Anna Burch "If You’re Dreaming (Polyvinyl)"
With recurring themes of isolation, weariness and longing, these songs deliver that emotional arc with a delicate but uncompromising execution. Burch’s intrinsically catchy songwriting dials down the urgency of her debut a notch, taking a turn towards airy, jazz-voiced chords, floating reverb and an expansion of the sonic palate with unexpected instrumentation. The soft-rock bass grooves and understated saxophone lines of “Not So Bad” push an impressive pop structure into exciting new territory, and the sweetly melancholic “Tell Me What’s True” centers around muted electric piano, its languid but metered vibe recalling the gentler side of Carole King.
Check out “Party’s Over.”
Cable Ties "Far Enough (Merge)"
From Merge Records:
The second album from Melbourne, Australia’s Cable Ties brings a towering wall of ’70s hard rock and proto-punk to songs that explore hope, despair, and anger but offer no easy answers. Cable Ties’ fundamental elements—a driving rhythm section, anxious and emotive guitar playing, defiant, passionate songwriting, and Jenny McKechnie’s earthshaking voice—are complicated on Far Enough by nuance and ambivalence.
Check out “Sandcastles.”
Waxahatchee "Saint Cloud (Merge)"
From Merge Records:
Waxhatchee’s Saint Cloud is an unflinching self-examination whose raw, exposed narrative terrain is aided by a shift in sonic arrangements. While her last two records (Out in the Storm and Ivy Tripp) featured the kind of big guitars, well-honed noise, and battering sounds that characterized her Philadelphia scene and strongly influenced a burgeoning new class of singer-songwriters, Saint Cloudstrips back those layers to create space for Katie Crutchfield’s voice and lyrics.
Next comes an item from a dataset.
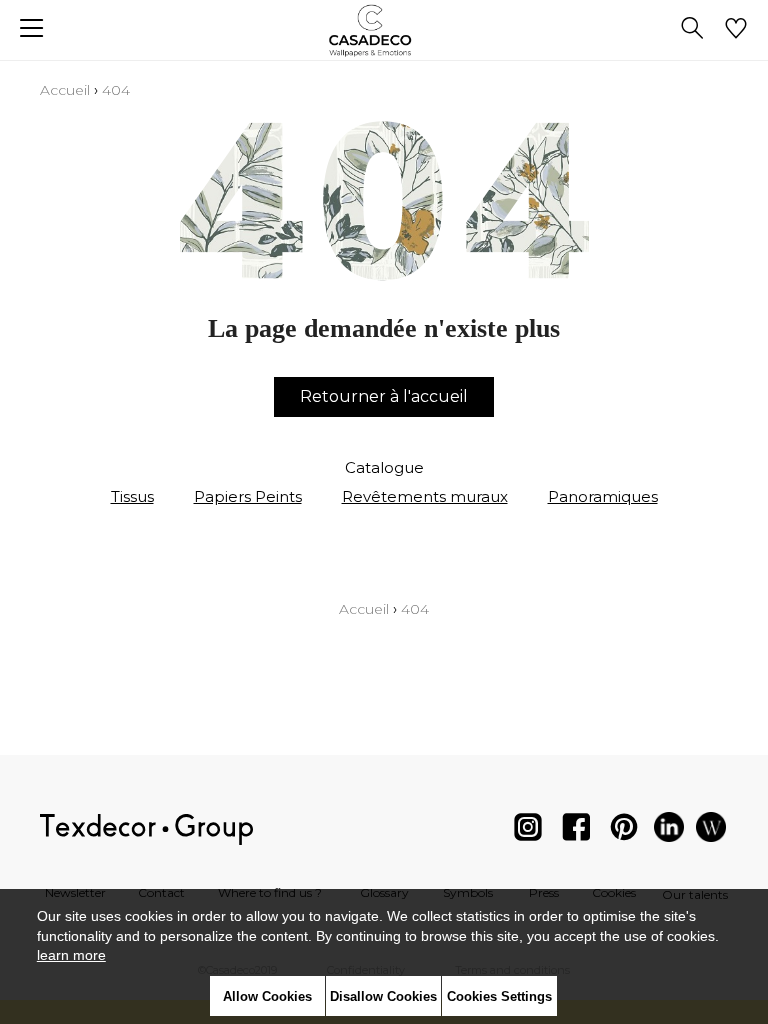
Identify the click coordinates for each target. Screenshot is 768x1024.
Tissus (132, 496)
The result is a classic Americana sound with modern touches befitting an artist who has emerged as one of the signature storytellers of her time.
Check out “Lilacs.”
Grumpy "Loser (Acrophase)"
It’s Grumpy‘s debut album on Acrophase Records! Loser is a candy-coated collection of alt-pop gems. A little like ’90s college radio, a even more like the current youth rock that obviously leans on that sound but has updated it to the current times. This is a head-bopping, jangle good time rock record. So get ready to bounce along to “Davy Jones”!